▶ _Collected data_
Segment Open

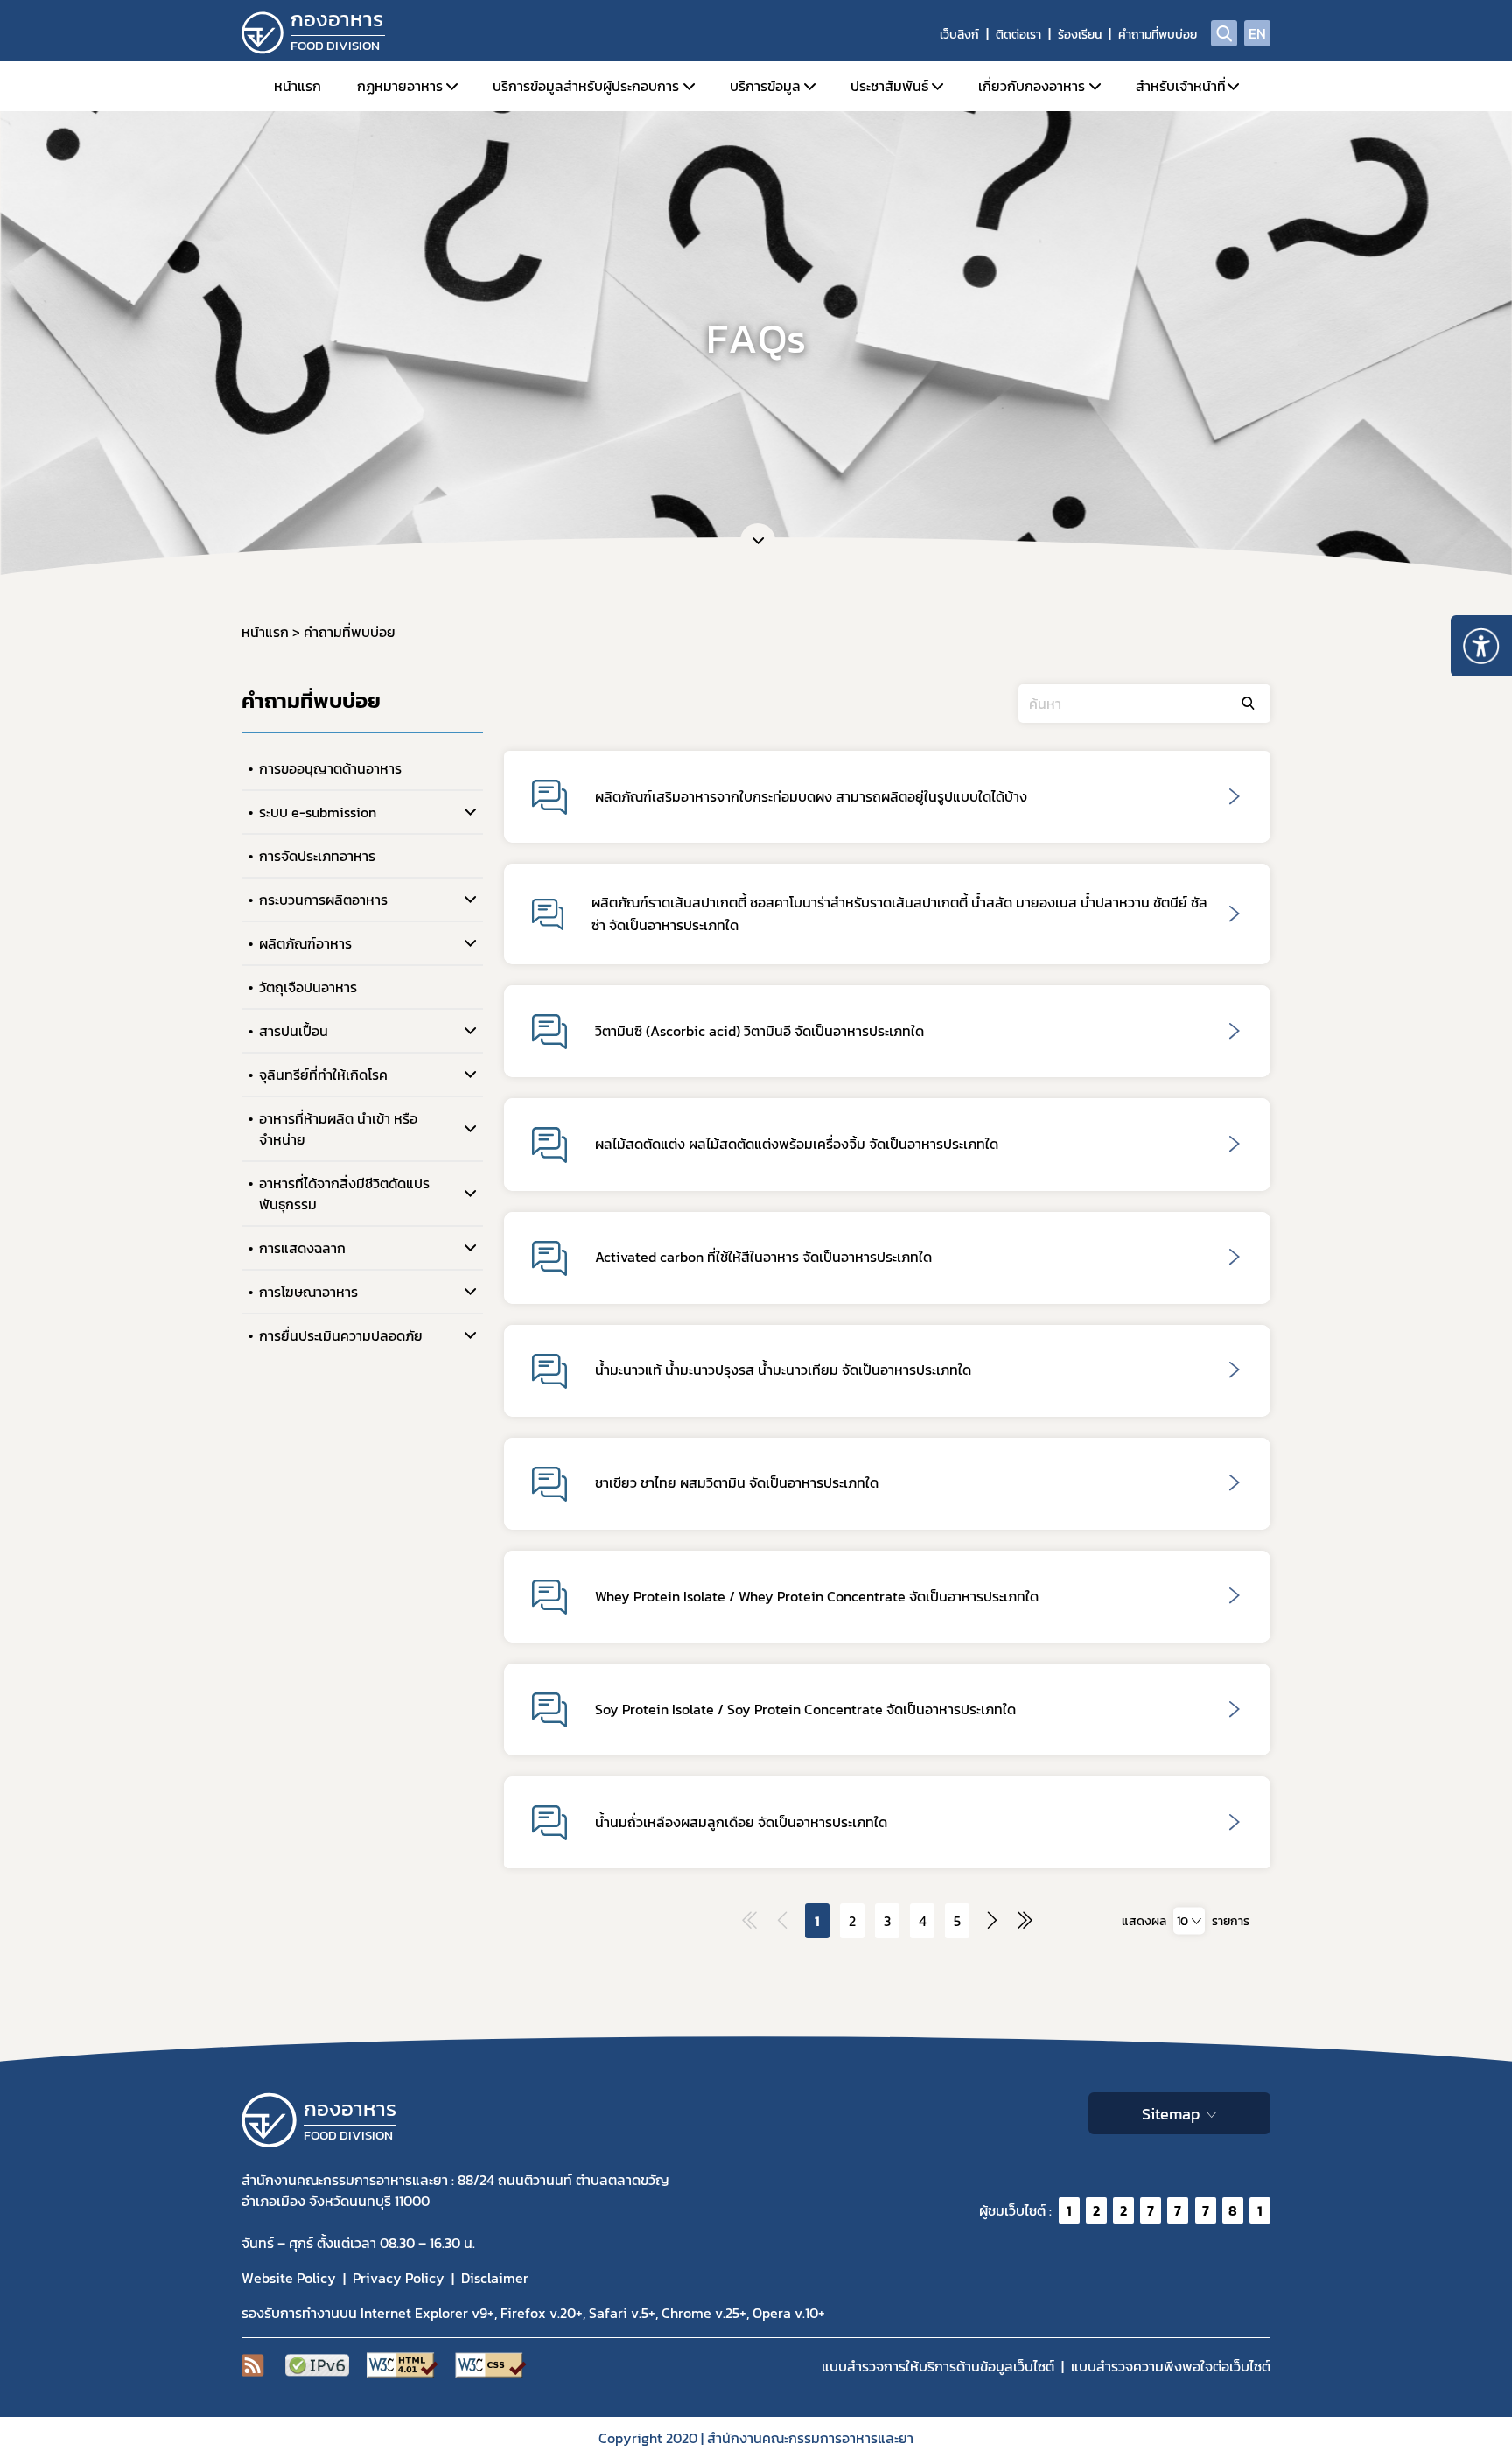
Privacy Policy (398, 2277)
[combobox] (1189, 1921)
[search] (1224, 33)
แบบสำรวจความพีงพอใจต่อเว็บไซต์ (1170, 2366)
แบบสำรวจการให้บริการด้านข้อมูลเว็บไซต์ (938, 2366)
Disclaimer (494, 2277)
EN (1257, 33)
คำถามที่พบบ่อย (1157, 34)
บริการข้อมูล (765, 85)
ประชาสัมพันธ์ (889, 85)
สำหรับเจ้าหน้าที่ (1181, 85)
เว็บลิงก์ (959, 34)
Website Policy (289, 2277)
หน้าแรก (297, 85)
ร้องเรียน (1080, 34)
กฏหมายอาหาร (400, 85)
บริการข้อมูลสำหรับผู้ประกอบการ (586, 85)
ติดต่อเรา (1018, 34)
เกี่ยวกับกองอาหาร (1031, 85)
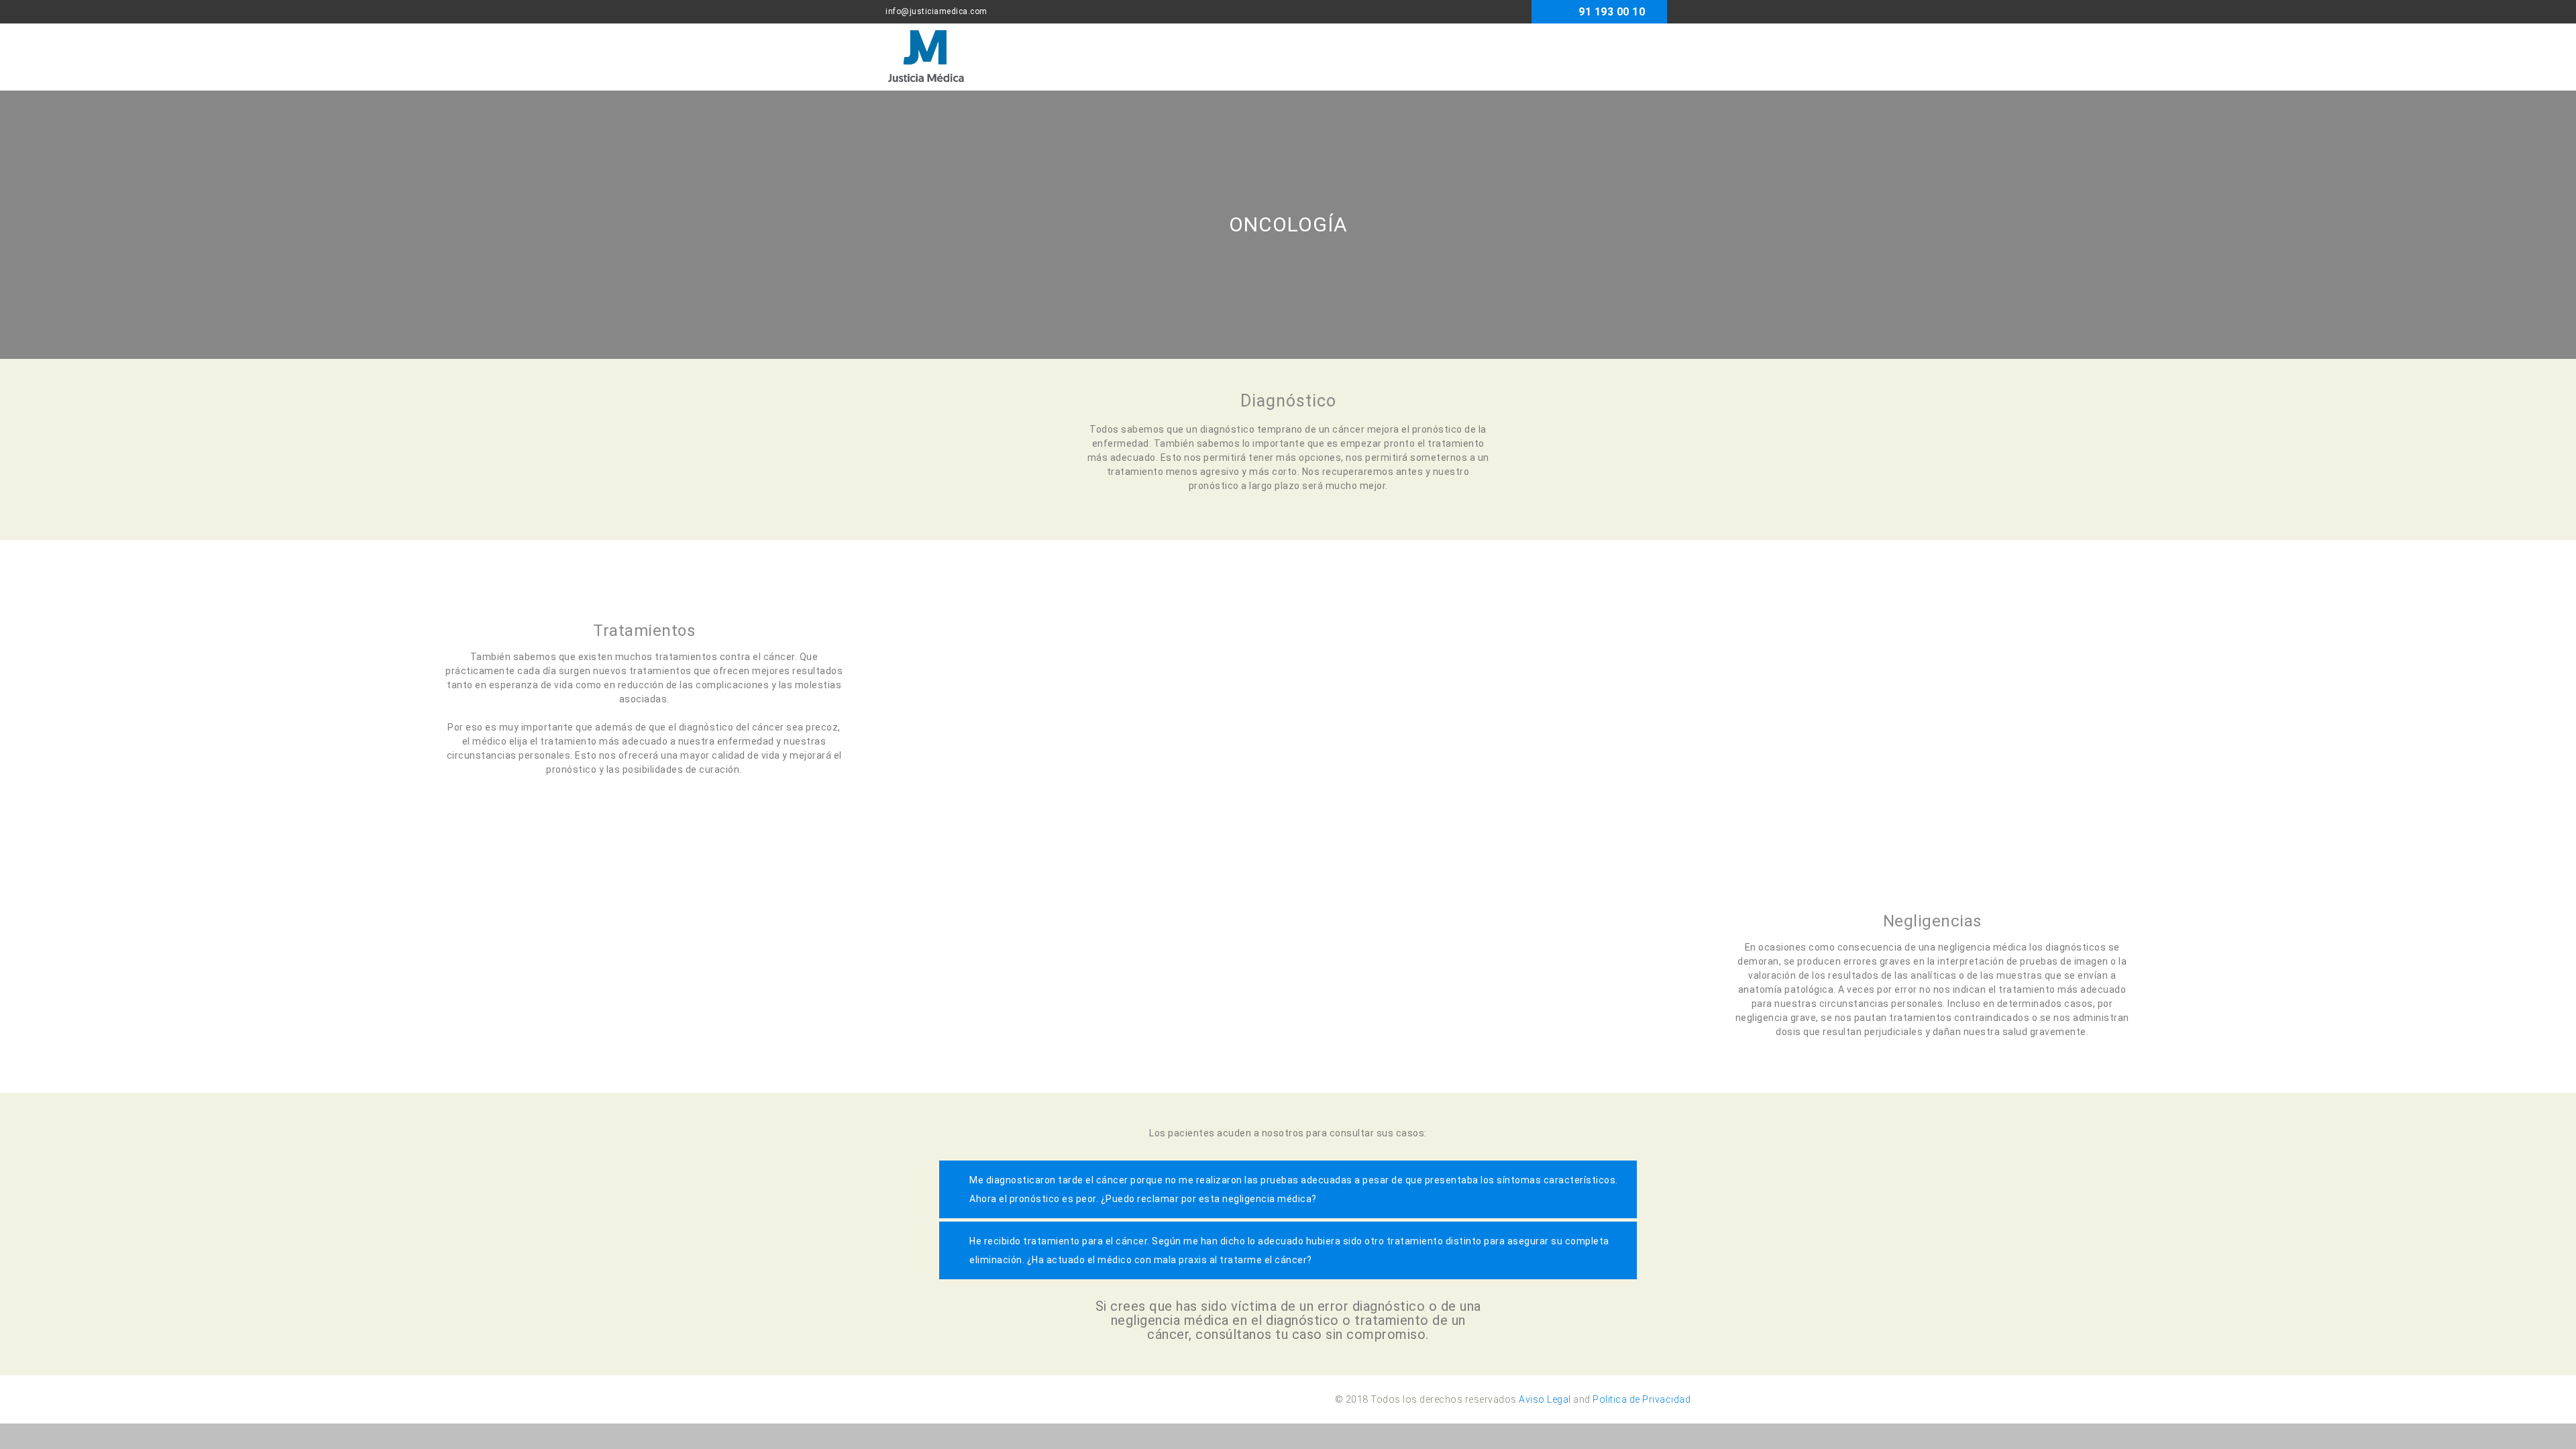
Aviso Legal (1545, 1399)
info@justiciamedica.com (936, 11)
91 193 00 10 (1611, 11)
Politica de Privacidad (1641, 1399)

Segment Closed

▶ _PROBLEM DETAILS_
From the data above, copy each line that holds "การข".

▶ _ANSWER SECTION_
บริการข้อมูล (765, 85)
บริการข้อมูลสำหรับผู้ประกอบการ (586, 85)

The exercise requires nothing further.